Enforce W3C Compliant Code
Most mature CMS allow you to define and “lock down” the code used in templates. By validating these templates prior to deployment you can ensure most site content will be W3C compliant.
Some solutions – such as RedDot XCMS – incorporate a code validation utility. Automated third party validation is also available, most notably from Watchfire.com or pages can be validated manually using the W3C validation tools.
Create Generic Site Maps
Virtually all content management solutions allow automated generation and updating of site maps. Best practices suggest restricting the number of links on any one page to fewer than 100. This may require the creation of a series of hierarchical Site Maps to provide spiders with quick access to all site content.
Deploy Google and Yahoo Site Maps
To the best of our knowledge, no mature content management solution is available that creates Google and Yahoo! site maps “out of the box.” A reasonably skilled developer should be able to extend any CMS with an open API to produce these maps in the required format.
Alternatively, the non-linear creations team has developed plug-ins to generate Google and Yahoo! site maps for a number of leading mid-tier content management solutions.
Mandate Search Engine Friendly URLs
There are two major models for content management solution architectures:
- Static Publication. In this model, activities associated with content management are separated from content delivery. CMS activities – authoring, editing, workflow – take place on one server (usually inside the firewall). These files are transferred as static HTML to a separate web server. This server does nothing but serve these static HTML pages to visitors. These systems almost always generate URLs with no dynamic variables.
- Dynamic Publication. Dynamic CMS systems assemble content “on the fly” to create a page as it is requested by a visitor. Content management and delivery activities take place within the same system. These systems usually generate long URLs littered with dynamic variables. Some of these systems provide work-arounds for this challenge by allowing URL aliases to be created. These aliases can be standard URLs.

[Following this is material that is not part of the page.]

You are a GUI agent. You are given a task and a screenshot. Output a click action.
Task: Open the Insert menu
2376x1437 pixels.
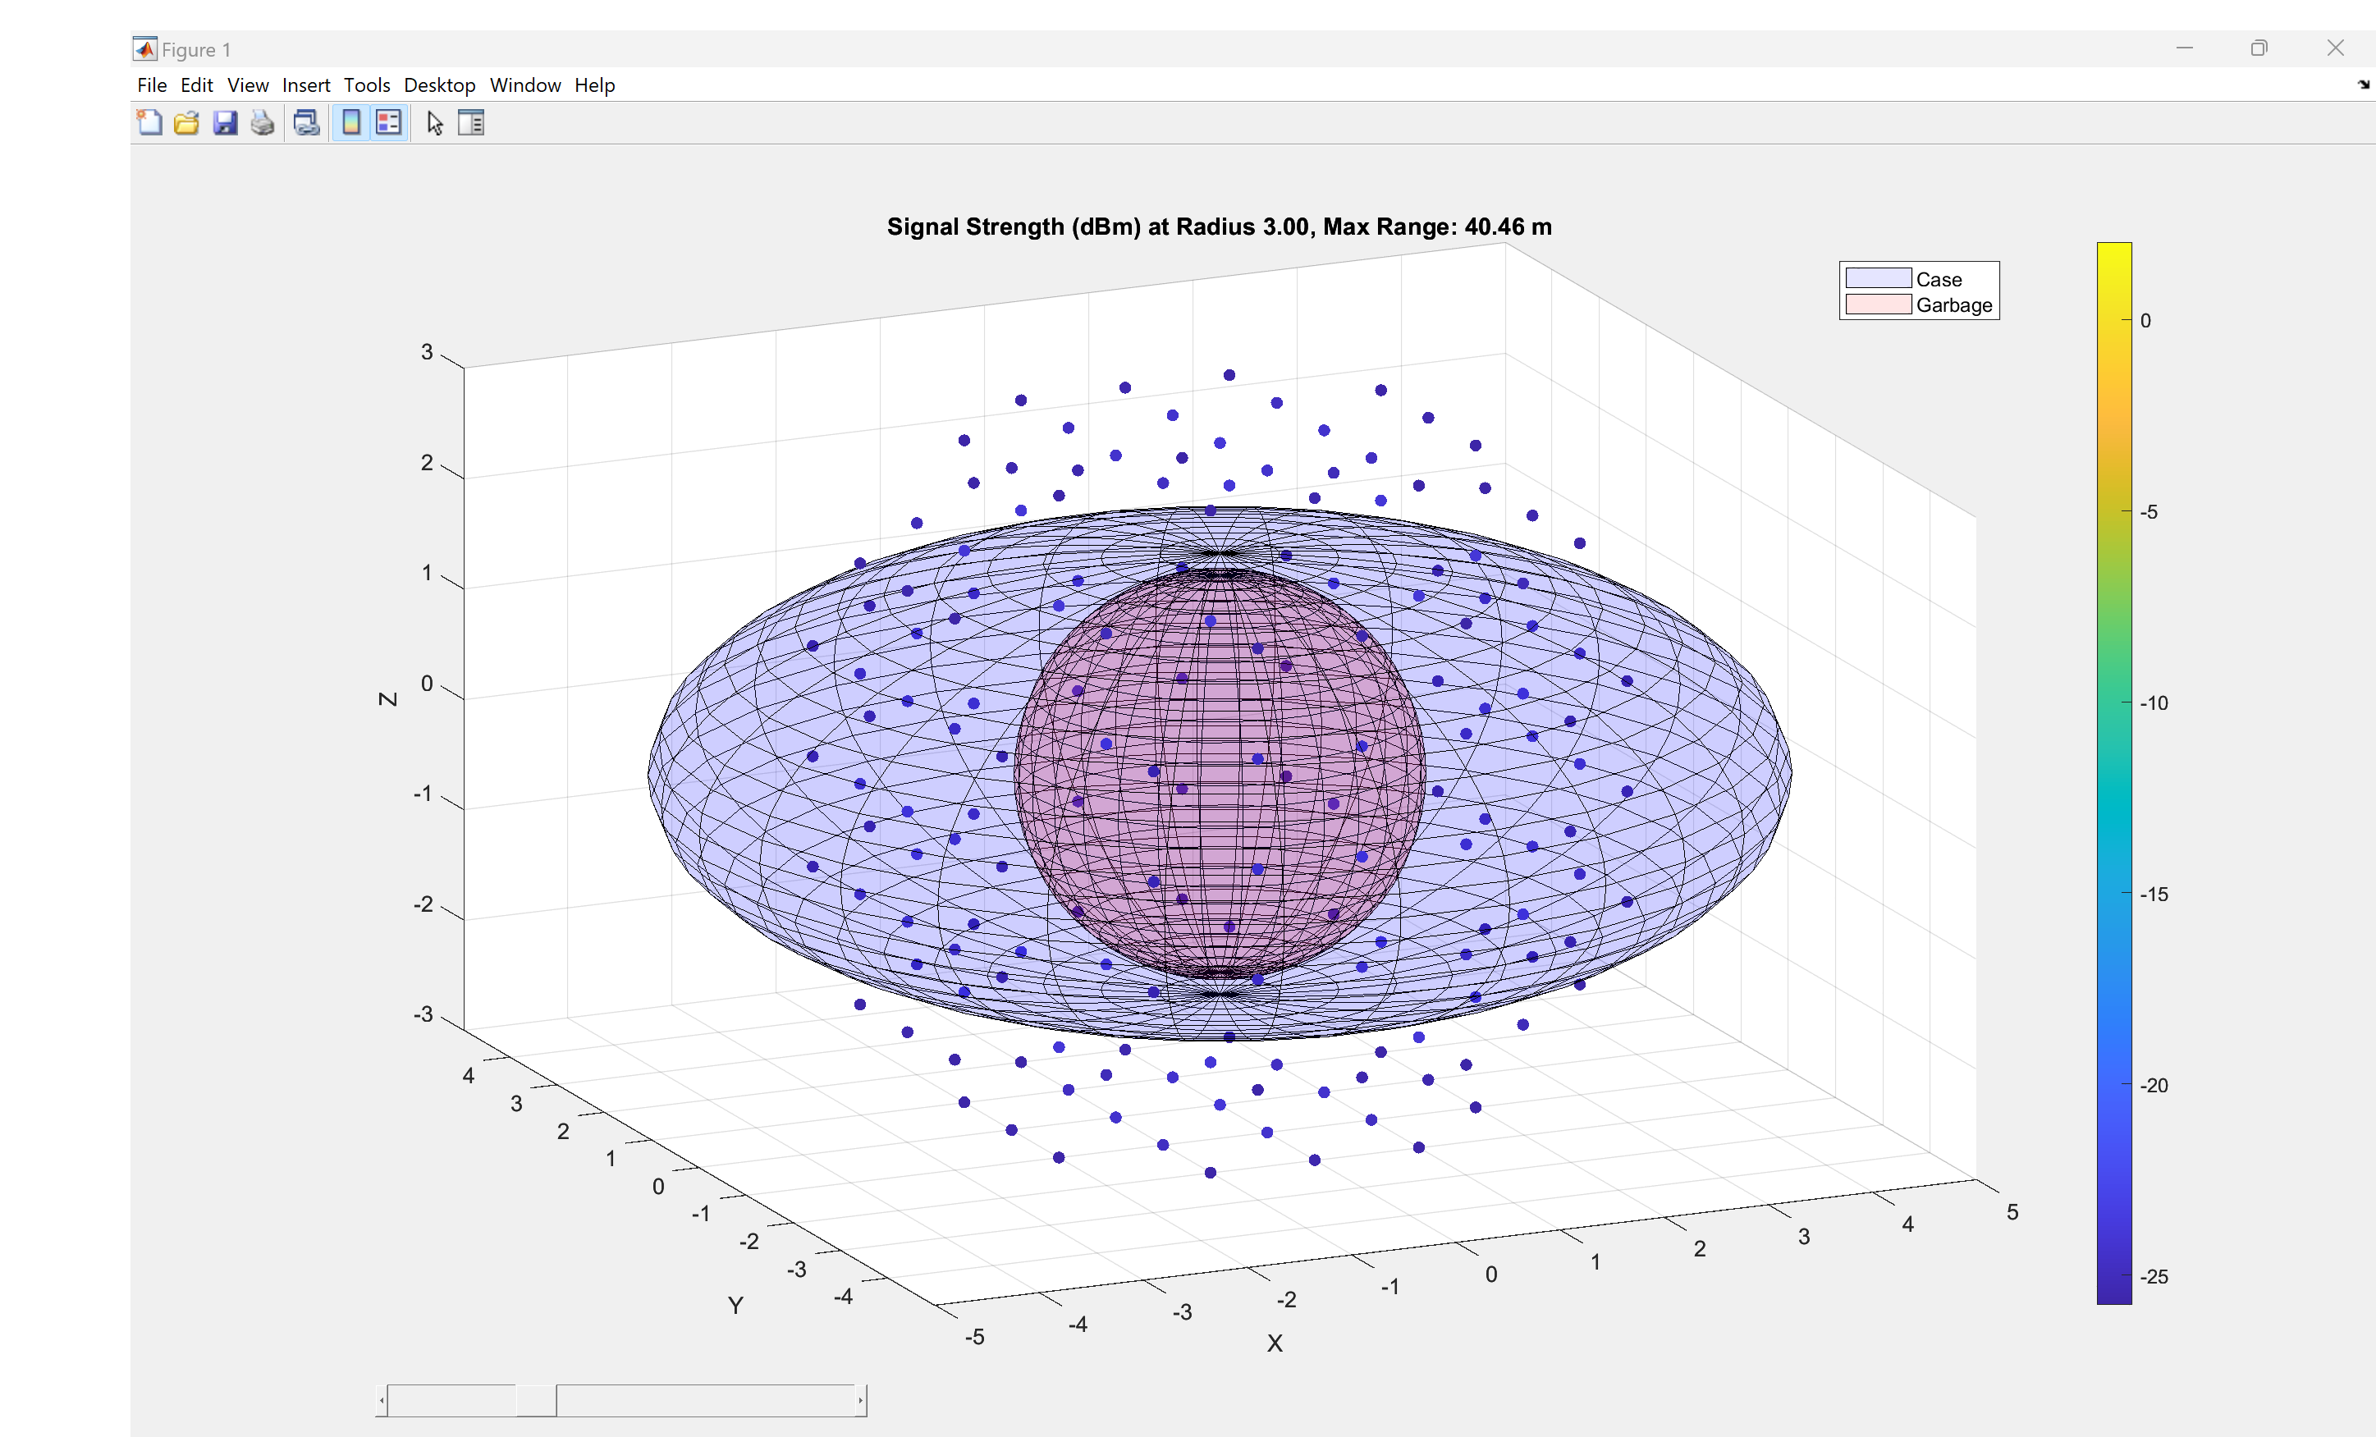pos(306,85)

Publish to a Flat Directory
Many mature web content management solutions – particularly those that publish content statically - allow you to organize content hierarchically within the CMS independent of its physical location on the web server. With these systems you can maintain a much more complex system of organization within the CMS than is apparent in the directory structure of the live web site.
Eliminate Broken Links
Most content management solutions will not publish content that contains invalid links to other content maintained by the system. That is, they prohibit the publication of broken internal links on the site. With the exception of RedDot CMS, few are able to validate links to external sites. A number of utilities are available for monitoring the validity of links. These include:
- Watchfire WebXM (www.watchfire.com) – suitable for enterprise class sites
- LinkcheckerPro (www.linkcheckerpro.com)
- Xenu Link Sleuth (home.snafu.de/tilman/xenulink.html)
Use Robots.txt Appropriately
Several CMS solutions allow end users to control the robots.txt on a page-by-page basis (most notably, HotBanana), but most leave its definition to the site developer.
Having a robots.txt file is not absolutely mandatory – its absence is most notable for generating 404 errors in server logs and messing up web log analysis tools. If you choose to implement the file, however, it is critical that it is valid and accurately defines access to site content. A mistake in implementation can prevent the major search engines from indexing any of your site content.
Address Canonical Issues
You want your visitors to find your site whether they type in http://www.url.com, http://url.com or http://www.url.com/index.html. But you certainly don’t want the search engines to see these as separate web sites with duplicate content.